Information shown:

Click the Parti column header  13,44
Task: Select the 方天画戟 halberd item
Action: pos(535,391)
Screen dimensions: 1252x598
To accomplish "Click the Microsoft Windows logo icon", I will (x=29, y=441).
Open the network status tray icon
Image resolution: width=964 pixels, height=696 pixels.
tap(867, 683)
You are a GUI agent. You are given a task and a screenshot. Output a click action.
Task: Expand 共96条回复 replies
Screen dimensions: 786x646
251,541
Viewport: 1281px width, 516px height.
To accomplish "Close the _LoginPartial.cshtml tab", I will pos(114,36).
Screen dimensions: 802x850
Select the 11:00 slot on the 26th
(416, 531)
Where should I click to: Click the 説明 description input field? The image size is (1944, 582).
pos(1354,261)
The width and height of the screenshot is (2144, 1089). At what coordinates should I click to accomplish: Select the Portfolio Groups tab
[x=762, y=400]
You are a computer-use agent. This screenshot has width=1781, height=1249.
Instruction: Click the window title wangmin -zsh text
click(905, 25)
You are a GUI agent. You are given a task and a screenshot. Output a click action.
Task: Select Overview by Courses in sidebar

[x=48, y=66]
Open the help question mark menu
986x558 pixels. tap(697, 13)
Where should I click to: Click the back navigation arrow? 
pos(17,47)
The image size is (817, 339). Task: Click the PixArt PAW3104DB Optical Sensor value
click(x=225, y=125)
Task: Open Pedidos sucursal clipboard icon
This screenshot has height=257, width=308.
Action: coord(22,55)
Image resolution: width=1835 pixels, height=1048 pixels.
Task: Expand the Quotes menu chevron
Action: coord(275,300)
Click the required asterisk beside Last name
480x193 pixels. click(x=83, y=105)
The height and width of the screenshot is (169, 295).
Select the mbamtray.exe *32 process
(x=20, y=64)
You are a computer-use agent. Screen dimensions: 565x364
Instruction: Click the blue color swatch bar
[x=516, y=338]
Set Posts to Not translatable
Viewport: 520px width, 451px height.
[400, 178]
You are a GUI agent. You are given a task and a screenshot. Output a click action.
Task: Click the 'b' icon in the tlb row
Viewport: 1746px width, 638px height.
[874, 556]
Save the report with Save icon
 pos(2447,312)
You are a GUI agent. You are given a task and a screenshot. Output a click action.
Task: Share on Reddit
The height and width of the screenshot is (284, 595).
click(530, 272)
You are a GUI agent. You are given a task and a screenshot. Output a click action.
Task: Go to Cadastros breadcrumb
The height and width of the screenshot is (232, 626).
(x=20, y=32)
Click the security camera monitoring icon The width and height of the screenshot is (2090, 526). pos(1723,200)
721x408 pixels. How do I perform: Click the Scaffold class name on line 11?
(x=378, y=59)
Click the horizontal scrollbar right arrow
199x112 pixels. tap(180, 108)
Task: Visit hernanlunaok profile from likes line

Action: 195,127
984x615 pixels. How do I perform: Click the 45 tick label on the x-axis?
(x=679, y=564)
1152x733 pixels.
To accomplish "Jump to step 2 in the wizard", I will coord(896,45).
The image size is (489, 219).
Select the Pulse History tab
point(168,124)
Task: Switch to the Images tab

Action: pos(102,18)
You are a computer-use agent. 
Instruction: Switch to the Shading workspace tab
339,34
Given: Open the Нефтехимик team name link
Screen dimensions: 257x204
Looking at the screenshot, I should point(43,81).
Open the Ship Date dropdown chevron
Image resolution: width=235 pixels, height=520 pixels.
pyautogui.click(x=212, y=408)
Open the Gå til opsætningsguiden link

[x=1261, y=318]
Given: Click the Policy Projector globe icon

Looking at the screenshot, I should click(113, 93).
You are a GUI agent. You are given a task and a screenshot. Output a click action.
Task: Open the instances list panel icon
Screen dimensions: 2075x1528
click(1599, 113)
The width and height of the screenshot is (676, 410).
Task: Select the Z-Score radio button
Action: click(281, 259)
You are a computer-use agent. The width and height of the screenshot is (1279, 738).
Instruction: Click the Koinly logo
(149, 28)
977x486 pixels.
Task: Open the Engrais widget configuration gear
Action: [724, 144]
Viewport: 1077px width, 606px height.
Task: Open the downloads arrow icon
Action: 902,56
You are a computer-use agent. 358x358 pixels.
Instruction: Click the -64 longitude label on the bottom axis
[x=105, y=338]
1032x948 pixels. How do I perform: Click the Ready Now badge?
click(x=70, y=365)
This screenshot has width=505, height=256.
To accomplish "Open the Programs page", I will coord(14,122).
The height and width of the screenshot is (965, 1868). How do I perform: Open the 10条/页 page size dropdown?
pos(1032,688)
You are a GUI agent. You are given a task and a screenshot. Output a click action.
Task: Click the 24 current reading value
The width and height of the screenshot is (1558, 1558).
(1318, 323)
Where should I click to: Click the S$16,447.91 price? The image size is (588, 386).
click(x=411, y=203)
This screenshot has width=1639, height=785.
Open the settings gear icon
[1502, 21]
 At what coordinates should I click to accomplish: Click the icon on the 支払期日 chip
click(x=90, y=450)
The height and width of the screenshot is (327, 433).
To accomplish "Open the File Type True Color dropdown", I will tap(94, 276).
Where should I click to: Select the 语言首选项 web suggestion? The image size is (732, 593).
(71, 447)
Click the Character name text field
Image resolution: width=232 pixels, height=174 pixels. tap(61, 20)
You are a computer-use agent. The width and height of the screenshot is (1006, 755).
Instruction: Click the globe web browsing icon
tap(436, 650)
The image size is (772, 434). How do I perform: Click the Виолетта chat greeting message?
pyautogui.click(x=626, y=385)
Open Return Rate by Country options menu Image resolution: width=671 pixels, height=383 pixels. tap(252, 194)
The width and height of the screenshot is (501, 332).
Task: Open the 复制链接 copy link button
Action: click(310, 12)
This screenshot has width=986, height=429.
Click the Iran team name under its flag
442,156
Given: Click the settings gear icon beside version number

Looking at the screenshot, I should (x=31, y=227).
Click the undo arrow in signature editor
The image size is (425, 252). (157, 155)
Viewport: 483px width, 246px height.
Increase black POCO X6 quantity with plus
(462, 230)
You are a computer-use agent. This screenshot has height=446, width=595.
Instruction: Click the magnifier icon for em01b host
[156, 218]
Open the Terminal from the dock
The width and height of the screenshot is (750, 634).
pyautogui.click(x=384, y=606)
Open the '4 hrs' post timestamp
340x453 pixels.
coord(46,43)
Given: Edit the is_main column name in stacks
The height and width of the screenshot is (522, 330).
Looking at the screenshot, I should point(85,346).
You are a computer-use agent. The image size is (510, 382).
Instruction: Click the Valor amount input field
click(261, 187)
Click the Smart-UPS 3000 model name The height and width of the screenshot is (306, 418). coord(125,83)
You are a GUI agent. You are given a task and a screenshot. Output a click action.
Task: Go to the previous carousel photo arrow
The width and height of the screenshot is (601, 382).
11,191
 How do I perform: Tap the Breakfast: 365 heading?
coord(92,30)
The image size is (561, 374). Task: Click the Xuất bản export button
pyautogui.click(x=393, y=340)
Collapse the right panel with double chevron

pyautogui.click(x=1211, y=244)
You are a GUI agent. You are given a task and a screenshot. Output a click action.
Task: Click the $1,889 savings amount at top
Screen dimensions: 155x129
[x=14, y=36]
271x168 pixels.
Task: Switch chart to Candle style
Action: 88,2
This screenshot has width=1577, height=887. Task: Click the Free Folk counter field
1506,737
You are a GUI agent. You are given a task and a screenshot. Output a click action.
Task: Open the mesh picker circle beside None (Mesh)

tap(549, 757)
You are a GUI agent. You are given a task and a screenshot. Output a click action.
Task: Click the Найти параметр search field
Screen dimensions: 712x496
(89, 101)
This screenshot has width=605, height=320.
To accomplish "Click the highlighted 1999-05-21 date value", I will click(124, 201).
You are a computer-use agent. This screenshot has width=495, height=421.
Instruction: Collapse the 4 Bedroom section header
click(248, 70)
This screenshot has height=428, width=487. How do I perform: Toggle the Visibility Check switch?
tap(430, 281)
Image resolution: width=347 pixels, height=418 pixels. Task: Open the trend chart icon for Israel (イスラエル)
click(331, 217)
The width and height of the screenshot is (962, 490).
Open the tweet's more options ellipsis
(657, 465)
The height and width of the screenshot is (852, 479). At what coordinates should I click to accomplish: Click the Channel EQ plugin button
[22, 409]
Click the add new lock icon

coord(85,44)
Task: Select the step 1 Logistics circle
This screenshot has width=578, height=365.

Given instruction: Copy out the lines between the one holding "You are a computer-use agent. Screen" and the one holding "click(530, 272)", inclusive, requests and all. Multiply every coordinate in the answers by 1.6 and round to whole numbers, with halves going up.

Answer in full:
You are a computer-use agent. Screen dimensions: 565x364
Instruction: Click the blue color swatch bar
[x=826, y=541]
Set Posts to Not translatable
Viewport: 520px width, 451px height.
[640, 285]
You are a GUI agent. You are given a task and a screenshot. Output a click action.
Task: Click the 'b' icon in the tlb row
Viewport: 1746px width, 638px height.
[1398, 890]
Save the report with Save icon
 pos(3915,499)
You are a GUI agent. You are given a task and a screenshot. Output a click action.
Task: Share on Reddit
The height and width of the screenshot is (284, 595).
click(848, 435)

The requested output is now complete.